Testo dell'esercizio:
··········

A.P: Ho sempre apprezzato gli autori che ritornano sulle cose scritte da altri: credo che sia un modo giusto e genuino di divulgare la letteratura. Nel caso del tuo libro, si ritorna sulle pagine e nelle storie di Italo Calvino, uno dei più grandi autori del nostro Novecento, e la prima domanda che vorrei farti è: come hai fatto a non inciampare in nessun luogo comune? Perché questa è la prima cosa che mi ha colpito del tuo libro: parli di un autore conosciutissimo, eppure riesci a farci scoprire ancora qualcosa comprese le lacune che, almeno io, ho capito di voler colmare.
G.P:
È una bellissima occasione essere ospitato qui, e ringrazio davvero, ringrazio come se stessi camminando, ovvero esattamente allo stesso modo in cui ho iniziato a scrivere questo libro… Probabilmente molti e molti anni fa, da quando per la prima volta mi sono dato la libertà di vagare da solo per la mia città micro-labirintica. Cadere in luoghi comuni con Calvino? Non è facile, proprio perché a mio avviso si parte da una materia prima che i luoghi (non solo quelli comuni) (non solo quelli fisici come affronto e esploro io in questo libro, ma anche quelli metafisici, psicologici, sociologici e relazionali) lui li smonta, li semplifica, li rivaluta, poi li riproduce al mondo con la sua ormai famosissima “leggerezza”. Quella che ti fa sentire di aver letto una frase talmente ovvia, ma talmente bella, che non ti rendi conto di esserti mai innamorato se non prima che te lo dicesse lui.
A.P: Ancora sul ritorno. Il tuo libro è un viaggio nell’opera di Calvino che ripercorriamo in occasione del centenario della sua nascita ma anche un viaggio nelle sue origini sanremesi. Ritornando sulle pagine di Calvino ‘’ritorni’’ pure tra le vie della tua città natale, in una Sanremo ‘’aumentata’’ dai luoghi che hanno ispirato le narrazioni del nostro protagonista. Vorrei chiederti un po’ come hai sviluppato questo tema. I tuoi pellegrinaggi sembrano quelli di un bambino alla scoperta di giardini (letterari e non) che sono sempre stati lì ma custodiscono ancora tanti segreti. Il tuo periplo trasmette l’entusiasmo di chi percorrendo dei luoghi li vive più volte: talmente tante volte che poi passa a raccontarli.

··········

Dati forniti:
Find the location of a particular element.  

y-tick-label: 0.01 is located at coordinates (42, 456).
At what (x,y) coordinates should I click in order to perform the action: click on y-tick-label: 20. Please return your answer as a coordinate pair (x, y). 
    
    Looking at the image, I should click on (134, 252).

··········

Compiti da svolgere:
1 - Copi dall'intervista su Calvino il passo che si apre con le parole contenenti "A.P: Ancora sul" e si chiude con "passa a raccontarli.".
2 - Secondo l'intervista su Calvino, in occasione di quale ricorrenza si ripercorre l'opera dello scrittore?

Esiti dei compiti:
1 -
A.P: Ancora sul ritorno. Il tuo libro è un viaggio nell’opera di Calvino che ripercorriamo in occasione del centenario della sua nascita ma anche un viaggio nelle sue origini sanremesi. Ritornando sulle pagine di Calvino ‘’ritorni’’ pure tra le vie della tua città natale, in una Sanremo ‘’aumentata’’ dai luoghi che hanno ispirato le narrazioni del nostro protagonista. Vorrei chiederti un po’ come hai sviluppato questo tema. I tuoi pellegrinaggi sembrano quelli di un bambino alla scoperta di giardini (letterari e non) che sono sempre stati lì ma custodiscono ancora tanti segreti. Il tuo periplo trasmette l’entusiasmo di chi percorrendo dei luoghi li vive più volte: talmente tante volte che poi passa a raccontarli.

2 - In occasione del centenario della nascita di Calvino.